Dataset items:
%%
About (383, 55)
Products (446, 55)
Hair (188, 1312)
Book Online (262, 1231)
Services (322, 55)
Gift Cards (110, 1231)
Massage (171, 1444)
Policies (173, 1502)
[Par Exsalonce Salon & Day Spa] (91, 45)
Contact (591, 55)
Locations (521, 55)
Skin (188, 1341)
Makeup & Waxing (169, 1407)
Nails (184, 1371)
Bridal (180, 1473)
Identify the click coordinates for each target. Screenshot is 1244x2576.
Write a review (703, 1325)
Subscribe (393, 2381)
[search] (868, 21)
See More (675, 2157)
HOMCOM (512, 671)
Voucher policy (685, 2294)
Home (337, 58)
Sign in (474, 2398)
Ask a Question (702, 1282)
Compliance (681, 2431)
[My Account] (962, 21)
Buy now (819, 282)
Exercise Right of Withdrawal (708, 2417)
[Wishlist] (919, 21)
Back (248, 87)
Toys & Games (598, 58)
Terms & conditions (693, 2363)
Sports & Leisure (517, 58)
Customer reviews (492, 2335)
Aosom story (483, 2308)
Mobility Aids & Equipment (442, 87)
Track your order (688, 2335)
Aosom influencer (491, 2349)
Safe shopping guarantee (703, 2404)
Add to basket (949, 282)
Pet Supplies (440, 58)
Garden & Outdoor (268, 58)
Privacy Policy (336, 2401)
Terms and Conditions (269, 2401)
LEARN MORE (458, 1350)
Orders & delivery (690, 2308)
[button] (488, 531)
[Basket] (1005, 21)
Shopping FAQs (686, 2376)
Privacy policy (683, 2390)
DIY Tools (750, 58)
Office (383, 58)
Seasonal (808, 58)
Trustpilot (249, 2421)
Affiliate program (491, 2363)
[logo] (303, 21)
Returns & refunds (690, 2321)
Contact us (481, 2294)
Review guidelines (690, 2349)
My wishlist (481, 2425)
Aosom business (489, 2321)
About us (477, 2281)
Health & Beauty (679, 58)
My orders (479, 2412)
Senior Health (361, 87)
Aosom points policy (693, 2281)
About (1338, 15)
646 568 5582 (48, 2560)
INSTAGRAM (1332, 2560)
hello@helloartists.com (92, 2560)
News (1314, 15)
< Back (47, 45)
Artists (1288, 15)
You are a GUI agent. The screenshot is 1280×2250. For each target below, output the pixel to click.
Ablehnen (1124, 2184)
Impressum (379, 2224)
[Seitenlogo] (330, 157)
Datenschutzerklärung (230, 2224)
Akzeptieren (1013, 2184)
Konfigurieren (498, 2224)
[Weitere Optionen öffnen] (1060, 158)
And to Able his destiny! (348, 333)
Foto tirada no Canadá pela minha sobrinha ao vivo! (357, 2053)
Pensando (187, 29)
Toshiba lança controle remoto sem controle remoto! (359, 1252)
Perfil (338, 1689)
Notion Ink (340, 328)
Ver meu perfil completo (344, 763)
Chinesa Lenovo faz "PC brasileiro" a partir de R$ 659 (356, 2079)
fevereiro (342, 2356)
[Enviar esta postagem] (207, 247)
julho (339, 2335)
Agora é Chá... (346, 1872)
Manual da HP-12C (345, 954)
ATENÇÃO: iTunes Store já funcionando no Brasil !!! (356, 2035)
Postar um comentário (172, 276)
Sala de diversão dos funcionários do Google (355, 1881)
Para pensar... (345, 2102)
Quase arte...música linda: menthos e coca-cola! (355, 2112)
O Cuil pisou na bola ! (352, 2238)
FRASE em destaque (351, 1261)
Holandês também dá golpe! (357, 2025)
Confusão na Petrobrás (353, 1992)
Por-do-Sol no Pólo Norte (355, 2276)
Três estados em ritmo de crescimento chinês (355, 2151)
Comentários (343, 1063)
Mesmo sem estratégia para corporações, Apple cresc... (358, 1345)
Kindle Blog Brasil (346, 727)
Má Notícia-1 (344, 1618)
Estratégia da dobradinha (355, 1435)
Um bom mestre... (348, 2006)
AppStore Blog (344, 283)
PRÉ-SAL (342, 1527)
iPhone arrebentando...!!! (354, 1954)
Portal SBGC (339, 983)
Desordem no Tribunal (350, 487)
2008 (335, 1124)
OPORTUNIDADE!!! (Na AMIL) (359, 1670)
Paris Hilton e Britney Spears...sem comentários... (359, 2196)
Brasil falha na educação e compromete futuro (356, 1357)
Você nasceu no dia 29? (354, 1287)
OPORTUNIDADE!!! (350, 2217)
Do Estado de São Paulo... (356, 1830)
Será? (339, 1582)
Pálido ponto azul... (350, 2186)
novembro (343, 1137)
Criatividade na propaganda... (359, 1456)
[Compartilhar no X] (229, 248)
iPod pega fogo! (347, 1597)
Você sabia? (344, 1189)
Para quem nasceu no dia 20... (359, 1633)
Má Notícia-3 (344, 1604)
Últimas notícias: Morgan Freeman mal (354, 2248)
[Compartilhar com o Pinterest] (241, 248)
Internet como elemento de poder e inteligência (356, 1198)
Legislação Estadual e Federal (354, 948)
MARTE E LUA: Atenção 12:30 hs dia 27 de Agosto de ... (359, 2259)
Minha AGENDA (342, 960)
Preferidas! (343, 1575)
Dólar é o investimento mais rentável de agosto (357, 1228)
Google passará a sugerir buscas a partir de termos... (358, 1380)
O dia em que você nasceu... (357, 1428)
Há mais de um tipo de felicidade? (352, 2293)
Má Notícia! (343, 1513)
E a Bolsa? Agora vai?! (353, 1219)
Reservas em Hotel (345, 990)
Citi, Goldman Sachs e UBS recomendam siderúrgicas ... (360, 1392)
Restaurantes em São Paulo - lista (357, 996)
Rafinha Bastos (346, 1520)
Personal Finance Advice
%%
* **YOUR INSTRUCTIONS**
Set down, from the entries above, exactly the lines from the one with "Você sabia? (344, 1189)" up to and including the one with "MARTE E LUA: Atenção", and no other lines.

* **SOLUTION TO THE PROBLEM**
Você sabia? (344, 1189)
Para quem nasceu no dia 20... (359, 1633)
Má Notícia-3 (344, 1604)
Últimas notícias: Morgan Freeman mal (354, 2248)
[Compartilhar com o Pinterest] (241, 248)
Internet como elemento de poder e inteligência (356, 1198)
Legislação Estadual e Federal (354, 948)
MARTE E LUA: Atenção 12:30 hs dia 27 de Agosto de ... (359, 2259)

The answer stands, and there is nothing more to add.